It’s easy to make fun of predictions about the future, since they so rarely come true. (Consider, for example, all the Popular Mechanics articles from the early 20th century suggesting that we’d all be living in domed cities and driving flying cars by now.)
But fair or not, I tend to hold economic forecasters to a higher standard than your run-of-the-mill technology booster. Consider oil prices: huge sectors of the economy, from car manufacturers to housing developers to road builders, make huge bets based on experts’ predictions about future oil prices. Since there’s so much money and so many jobs at stake, there’s a lot riding on the judgment of the experts.
But a look backward shows that the experts are…well, astonishingly inexpert at predicting oil prices.
Take a look at the chart to the right, based on data taken from various editions of the US Energy Information Administration‘s Annual Energy Outlook. As recently as 2004, the US government’s main energy forecasting body was predicting that oil prices would hover around $30 for the next few decades, rising only modestly. (All dollar figures in this post have been adjusted for inflation to today’s values.) In fact, the EIA’s “high price” estimate—the upper range of prices that they were willing to predict—foresaw that a barrel of oil would stay well below $45 per barrel through 2025.
Fast forward three years, and oil prices had already spiked north of $70 per barrel. And EIA evolved with the times—a bit. They stopped predicting $30/barrel oil as far as the eye could see. Still, they did project that oil prices would come quickly back to earth over the next few years, only starting to rise again in 2015.

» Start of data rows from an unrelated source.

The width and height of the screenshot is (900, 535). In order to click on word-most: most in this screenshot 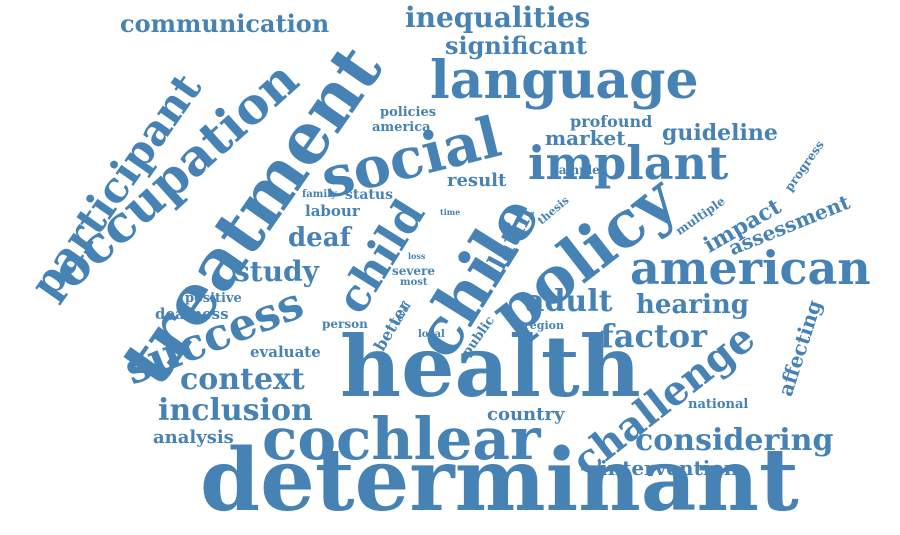, I will do `click(414, 282)`.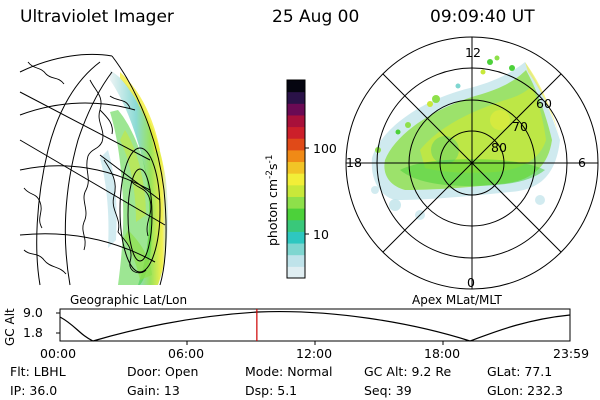 The width and height of the screenshot is (600, 400). What do you see at coordinates (273, 167) in the screenshot?
I see `colorbar-unit-mid: s` at bounding box center [273, 167].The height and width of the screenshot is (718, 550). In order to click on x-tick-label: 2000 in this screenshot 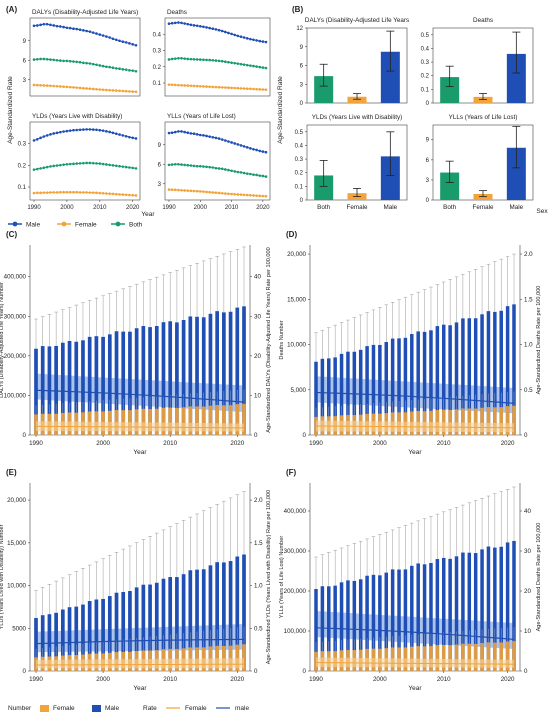, I will do `click(201, 208)`.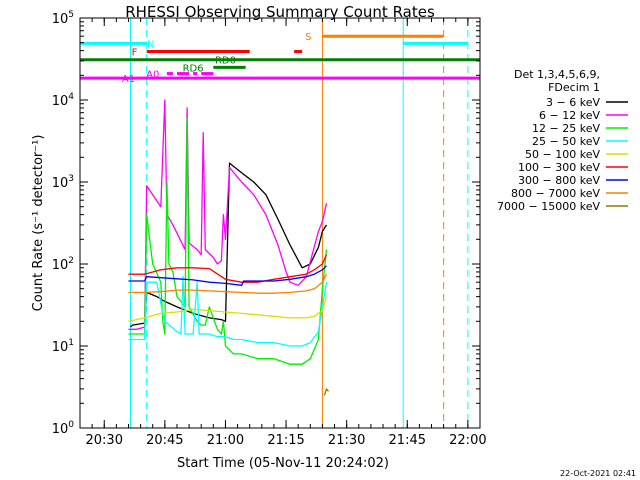 The height and width of the screenshot is (480, 640). I want to click on flag-label-f: F, so click(135, 54).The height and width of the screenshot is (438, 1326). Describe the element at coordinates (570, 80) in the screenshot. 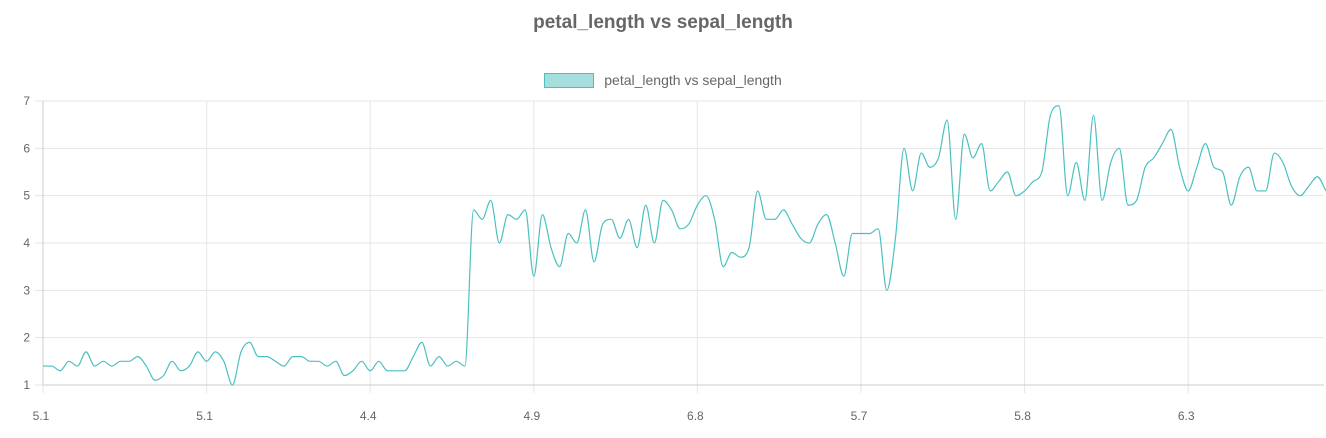

I see `legend-swatch` at that location.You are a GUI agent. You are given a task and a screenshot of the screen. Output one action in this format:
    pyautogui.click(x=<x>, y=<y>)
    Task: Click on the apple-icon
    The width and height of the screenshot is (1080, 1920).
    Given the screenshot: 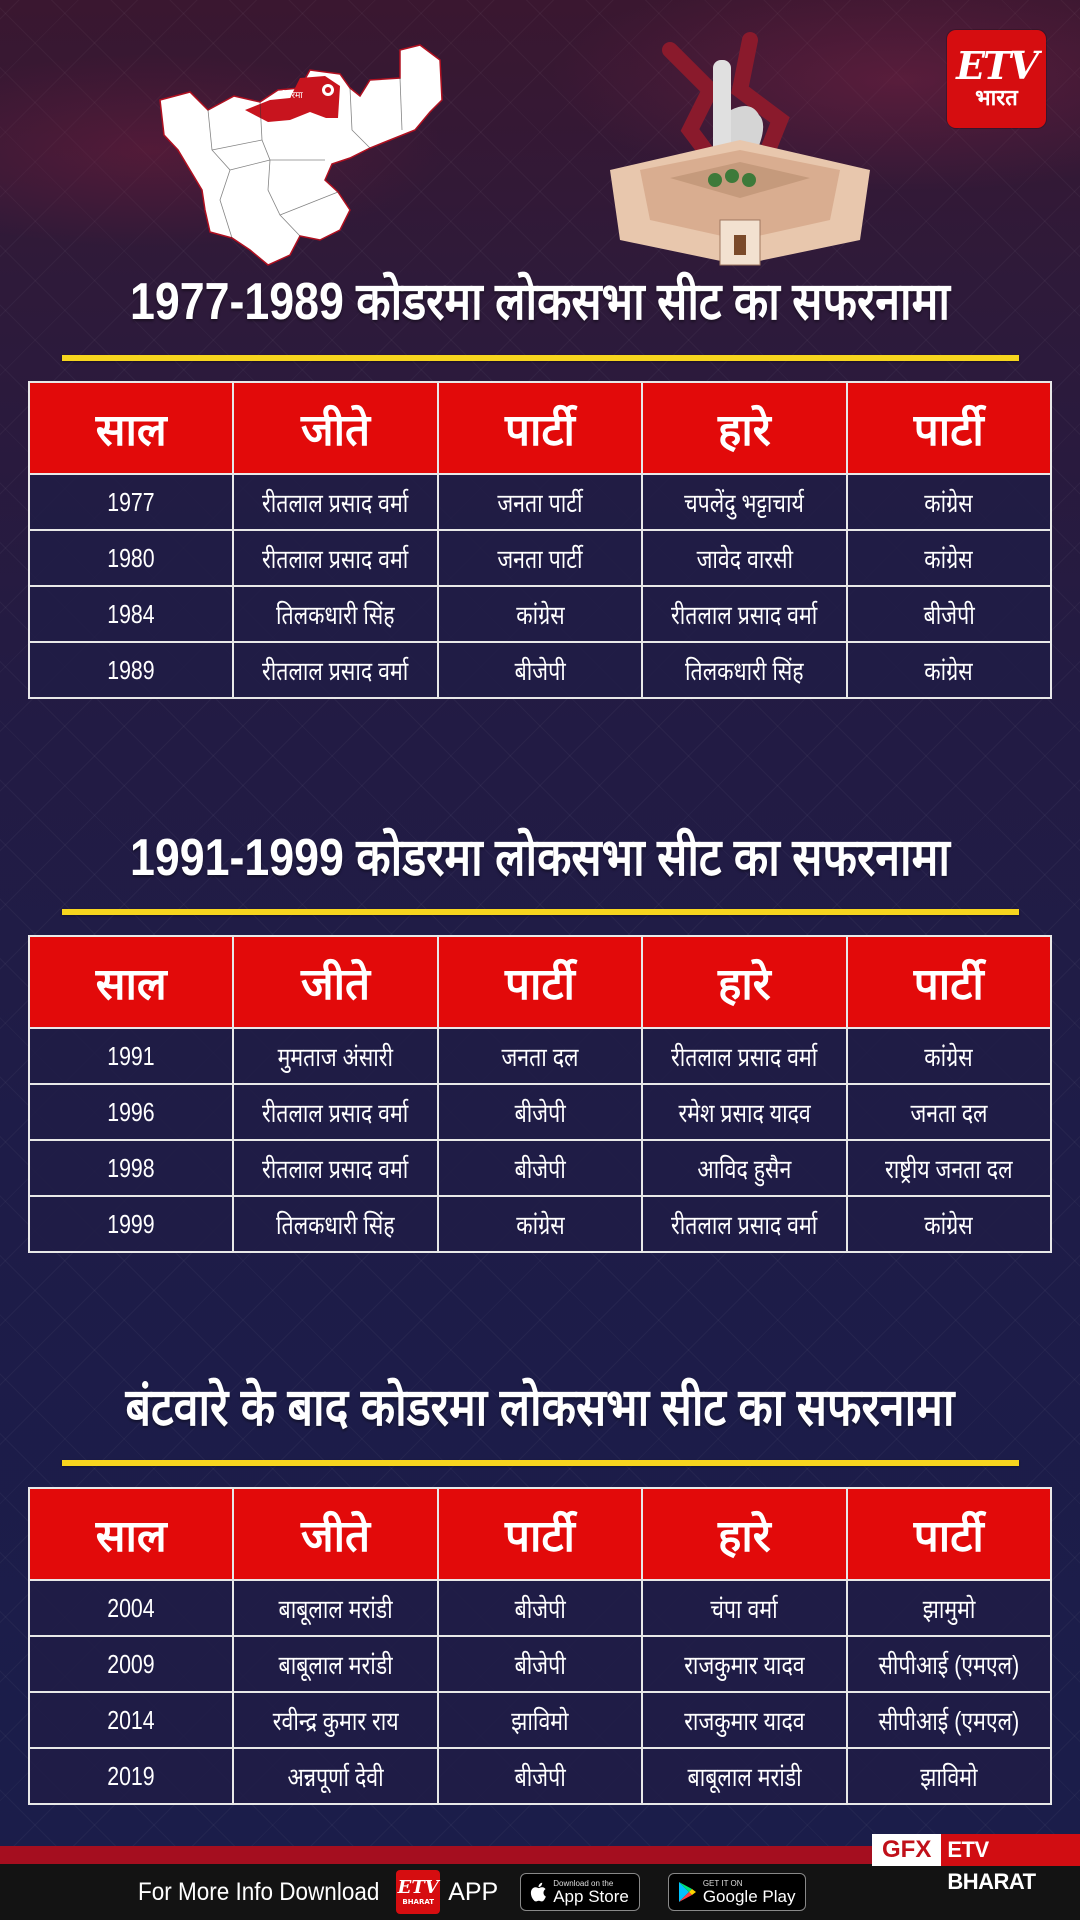 What is the action you would take?
    pyautogui.click(x=539, y=1892)
    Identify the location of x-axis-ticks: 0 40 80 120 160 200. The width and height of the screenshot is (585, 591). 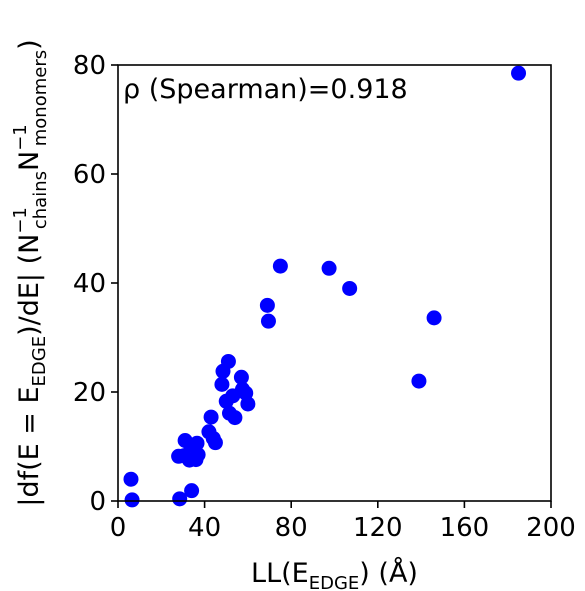
(343, 522).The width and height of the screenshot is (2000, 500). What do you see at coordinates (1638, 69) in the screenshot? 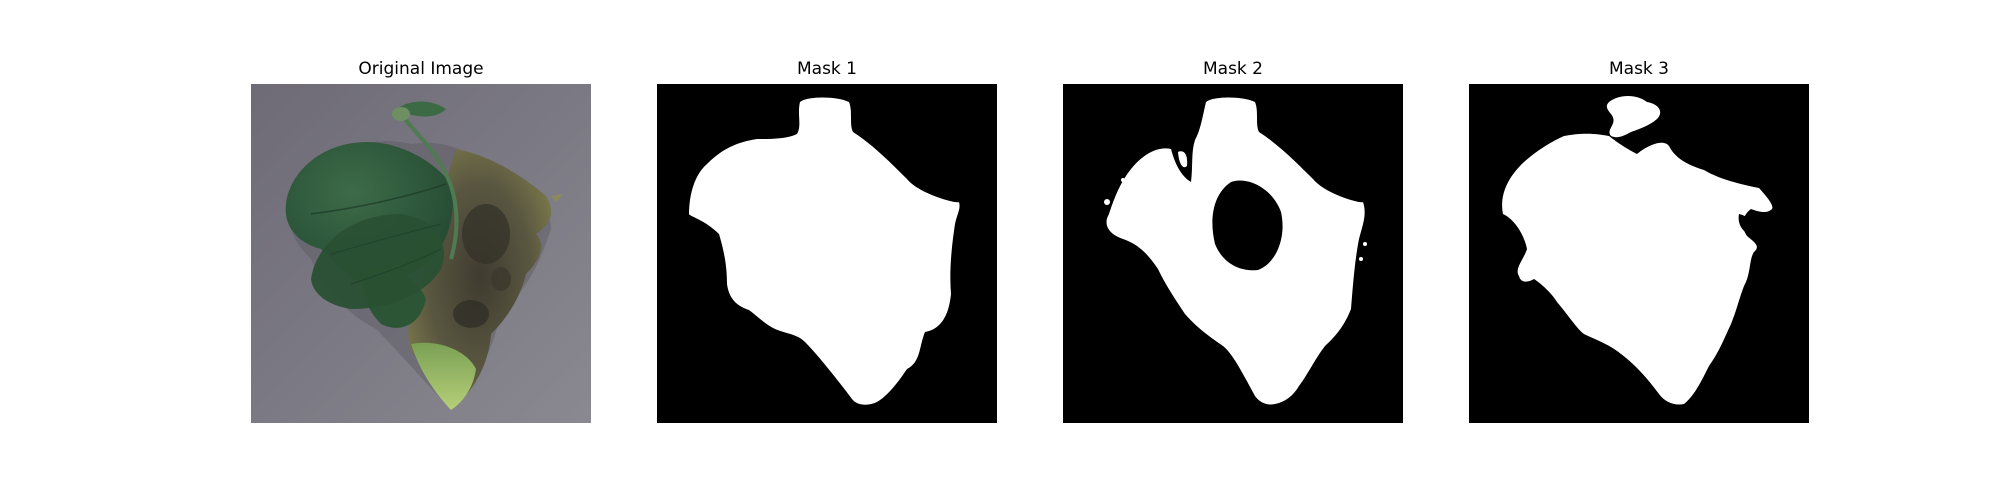
I see `panel-title: Mask 3` at bounding box center [1638, 69].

And now, four years later, we’ve lived through oil prices that spiked well north of $100 per barrel—and EIA’s forecasters have changed their tune yet again, predicting price increases as far as the eye can see.
I suppose you could argue that the phenomenal price spikes of 2008 shocked the EIA out of a state of denial; no longer could they support the fantasy that oil would stay cheap forever.
But maybe they, and we, are every bit as deep in denial ever.
Why do I say they (and we) are still in denial? Two reasons.
First, even though the EIA is, in fact, forecasting rising oil prices, they may still be underestimating just how fast they’ll go up. Their forecast for 2011 puts oil prices at $83 per barrel for the year, but NYMEX oil futures are already running at $92. We’ll see how the rest of the year shakes out, but so far EIA is still lowballing it.
But second—and more importantly—if this chart shows anything, it’s that the future is really, really hard to predict. I’ve singled out EIA here, but they had good company. Virtually all “respected” oil forecasters, both in the public sector and in private firms, domestic and international, were making the same mistakes: assuming that the future would look more or less like the very recent past. None of them were stupid people. But despite all the money on the line, and all the intelligence and economic tools at the analysts’ disposal, they still made a hash of it.
So perhaps the real lesson is that even though today’s long-term economic forecasters aren’t a whole lot better than yesterday’s fortune-tellers and tea-leaf readers, we’re in denial about our complete inability to predict the future. EIA’s proven time and again that it doesn’t do a particularly good job of forecasting oil prices, but it still keeps plugging away—and people keep reading about, and acting on, their predictions.
Our particularly troublesome result is that we prepare for what the experts think are the “most likely” outcomes—which, in 2004, meant that our children would be able buy a barrel of oil for $35—rather than for the full range of possible outcomes. So when the “most likely” outcome doesn’t come to pass, as it so rarely does, we all get caught flatfooted.
So perhaps we’d be better off if we simply didn’t rely on these sorts of predictions about the future at all. Maybe we should just admit that we just don’t know if oil will be $30 per barrel or $300 in 5 years. In a world in which we acknowledge that we don’t know what’s going to happen, we might be more eager to look forpolicies that can’t go wrong: ones that will function just as well in a world of high oil prices as with low oil prices. I’d argue that putting a price on carbon now is just such a policy: it would help prepare us for a future in which prices oil prices are much higher than they are today. And if oil miraculously gets cheap again—well, heck, we’ll at least have a more energy efficient economy—which is a good thing, no matter what the price of energy is.